Social scientists have, overall, been slower to tap into the ever-increasing flow of “big data” than their peers in the physical and medical sciences. That lethargy is a tad ironic given that so much of the big data available, whether it be government administrative data or social media feeds like Twitter, don’t have to be imagined and created, but exist essentially ripe for the picking.
As Martha Sedgwick, SAGE’s head of project innovation, notes, “In the past two years over 90 percent of the world’s data has been created. The digital trails produced by us all as we go about our daily life (via smartphones, transportation, payment interactions) contain huge potential for social research. These vast data sets offer new ways to understand our world and look to solve societal problems and it looks like we are at the cusp of a major turning point in the social sciences as researchers work with these data to answer new research questions.”
Perhaps the earliest questions to address, however, are more meta: How will social science research and teaching evolve to meet the challenges and opportunities big data creates? How can we bring down barriers to make this new computational social science accessible for all social researchers? That was the subject of a panel discussion SAGE Publishing held in conjunction with the Campaign for Social Sciences as part of the recent ESRC Festival of Social Sciences 2016. The November 9 panel, titled Big Data, Social Media Research and Innovations in Research Methods, was chaired by Sedgwick and featured guests Sharon Witherspoon, head of policy, Academy of Social Sciences and Campaign for Social Science; Luke Sloan, senior lecturer at Cardiff University and deputy director of Cardiff Q-Step; and Mark Kennedy, director of the KPMG Centre for Business Analytics.
The full video appears in the video below, which in turn is followed by encapsulations of their remarks provided by each of the panel’s participants.

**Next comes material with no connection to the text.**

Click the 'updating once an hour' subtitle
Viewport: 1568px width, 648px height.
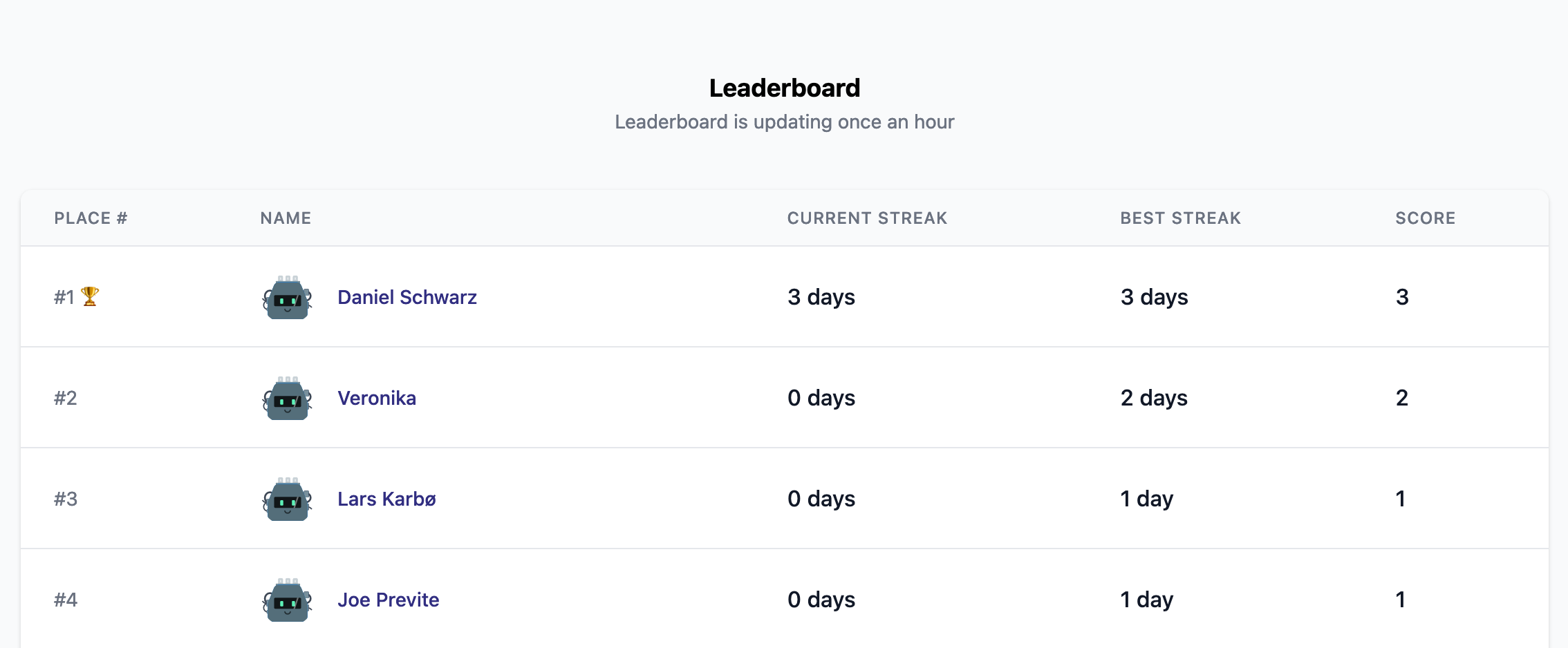[785, 122]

This promise of big data is not without its challenges, and the social sciences have been slower than other fields, like biology, astronomy and physics, in working with big data. Social researchers face a number of hurdles as they look to develop the capacity to collect and analyse these vast and varied datasets, potentially produced in real time. New tools are needed to collect and process these data, including volumes of unstructured text requiring new ways to bring together qualitative and quantitative research skills. New statistical and programming skills are needed, and are emerging both within the social sciences and through new interdisciplinary collaborations (universities like Cardiff and Imperial fostering these collaborations through new interdisciplinary research labs bringing together academics from across the social sciences with computer scientists). Secondary data available through social media channels like Twitter raise questions of representation and bias as well as questions of privacy and informed consent that require us to develop about new ethical frameworks.
‘Big data’ present exciting opportunities for social scientists to further our understanding of the world – and this understanding is a means to making it better. In the case of administrative data – data collected by government in the course of, for instance, administering benefits or tracking exam results – it can illuminate causes and linkages that are otherwise invisible. But to realize this vision the social science community needs to increase its number and data skills, to negotiate access in the face of government reluctance, and most important, to ensure that we have strong and thoughtful safeguards and ethical principles in place. This means we need to take seriously the need for ‘social consent’ and full transparency, as exemplified in the Administrative Data Research Network arrangements. If we take this seriously, it can allow us to examine big and meaty questions: about how social relations between people and environments affect individuals, or how about how culture – patterns of meaning – and social institutions interact.
Twitter presents us with a rich vein of data on opinions, attitudes and behaviors that allow us to ask new questions about the social world, but it is not without its problems. All methods and approaches have their drawbacks and for the traditional tools at the disposal of a social researcher such as surveys, focus groups and interviews, these are well explored, documented and understood. Yet Twitter is new and we need to begin by asking the basic questions around representativeness, research design and what can (and cannot) be measured. In this sense, there is a a body of work to be done around establishing what Twitter data is, what it means, how people use the platform and understanding the relationship between the individual and their online identity. Through providing case studies of how real world event manifest online, through taking what we already know about networks and applying it to retweets and mentions, through maintaining an open and honest dialogue of what works and what doesn’t we can start to make the strange familiar.
With smartphones, social media, and new markets for buying and selling the digital traces of our social and economic lifeways, we social scientists are at the threshold of a period of dramatic change — change that comes with both opportunity and challenge. With new technologies for monitoring and measuring all things social, we are only starting to assemble new high-res datasets of patterned human interaction, and these datasets hold the promise of explain rare but significant sentinel events such as those we have seen in the news this year. Quite simply, we talk about these events using words like ‘jolt’, ‘upset’, ‘eruption’, ‘shock’ and ‘crash’ because we lack theories to anticipate them. In the coming years, innovators will gradually start to better explain these events, identify their antecedents, and even predict them. Both individually and collectively, the question of social scientists is, will we be among these innovators?